Eine Million ChilenInnen gegen ihren Diktator

Die Opposition brachte die größte Demonstration seit 178 Jahren auf die Beine Vier Tage vor dem Plebiszit droht Pinochet im Fernsehen mit dem Militär  ■  Aus Santiago Thomas Schmid

Chile erlebte am Samstag die größte Demonstration seiner 178jährigen Geschichte. Zur letzten Kundgebung der Opposition vor dem Plebiszit am kommenden Mittwoch strömten 1,2 Millionen Menschen - nach Angaben der Veranstalter - in den Süden Santiagos. Mag sein, daß es auch nur 900.000 waren - wer soll die Massen zählen? -, doch wenn die Diktatur in ihrem Fernsehen von 130.000 sprach, ist das eben nur eine Lüge mehr. Nicht mal die größte Unterstützungsdemonstration für die bedrohte Regierung Allendes, drei Wochen vor dem Putsch, nahm diese Ausmaße an, erinnern sich Santiagos alte Linke.

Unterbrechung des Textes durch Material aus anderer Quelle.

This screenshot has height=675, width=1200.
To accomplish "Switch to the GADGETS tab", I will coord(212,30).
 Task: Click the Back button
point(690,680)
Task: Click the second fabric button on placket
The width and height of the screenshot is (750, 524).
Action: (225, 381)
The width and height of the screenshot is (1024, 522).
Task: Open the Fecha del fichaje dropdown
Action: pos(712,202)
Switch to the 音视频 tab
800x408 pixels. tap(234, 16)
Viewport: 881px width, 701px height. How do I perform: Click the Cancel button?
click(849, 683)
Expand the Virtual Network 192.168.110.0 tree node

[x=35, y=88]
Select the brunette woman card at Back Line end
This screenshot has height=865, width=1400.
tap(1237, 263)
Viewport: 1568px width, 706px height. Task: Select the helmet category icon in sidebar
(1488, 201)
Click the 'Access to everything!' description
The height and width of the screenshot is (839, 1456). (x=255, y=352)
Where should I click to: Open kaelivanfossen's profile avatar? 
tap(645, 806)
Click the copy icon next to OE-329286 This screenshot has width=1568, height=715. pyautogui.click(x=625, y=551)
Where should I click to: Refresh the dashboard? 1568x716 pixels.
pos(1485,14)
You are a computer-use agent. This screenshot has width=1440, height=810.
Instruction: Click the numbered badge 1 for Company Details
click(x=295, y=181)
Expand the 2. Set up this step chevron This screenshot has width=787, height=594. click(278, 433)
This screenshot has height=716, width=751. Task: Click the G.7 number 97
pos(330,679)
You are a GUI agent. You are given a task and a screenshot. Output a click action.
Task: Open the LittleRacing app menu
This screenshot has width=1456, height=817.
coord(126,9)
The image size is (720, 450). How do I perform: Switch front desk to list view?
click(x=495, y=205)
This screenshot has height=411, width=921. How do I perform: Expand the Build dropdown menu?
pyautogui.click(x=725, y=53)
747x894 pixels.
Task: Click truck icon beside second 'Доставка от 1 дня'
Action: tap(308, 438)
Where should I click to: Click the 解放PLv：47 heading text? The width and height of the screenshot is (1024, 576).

Um elf Uhr sollte die Schlußkundgebung beginnen. Doch anderthalb Stunden später war das Ende eines der sieben Demonstrationszüge, die sich sternförmig auf den immensen und doch bald viel zu kleinen Platz zu bewegten, immer noch anderthalb Kilometer entfernt. Ein Meer von Fahnen, rote der Sozialisten und Kommunisten, blaue der Christdemokraten, gelbe der Humanisten, schwarzrote der linksrevolutionären Bewegung (MIR), einige wenige grüne der Nationalisten, vor allem aber die blau-weiß-rote chilenische Nationalflagge und die weiße Fahne mit dem „no“, dem Nein und darüber ein Regenbogen, der alle Farben des Nein vereinigt. Nein zu Pinochet, Nein zu fünfzehn Jahren Diktatur.

Innerhalb von wenigen Minuten verwandelten Dutzende von vermummten Gestalten 100 Meter lange Mauern in Wandgemälde. Überall und immer der Ohrwurm des „alegria Ya Viene“ - „Die Freude ist schon unterwegs“. 3.000 Kilometer waren sie marschiert, von Puerto Montt im Süden wurde ein „N“ im Staffettenlauf dem „Marsch der Freude“ nach Santiago getragen, von Arica im äußersten Norden des Landes kam das „O“. Jetzt standen die beiden vier Meter großen Buchstaben zum „No“ vereint hoch oben auf der Tribüne.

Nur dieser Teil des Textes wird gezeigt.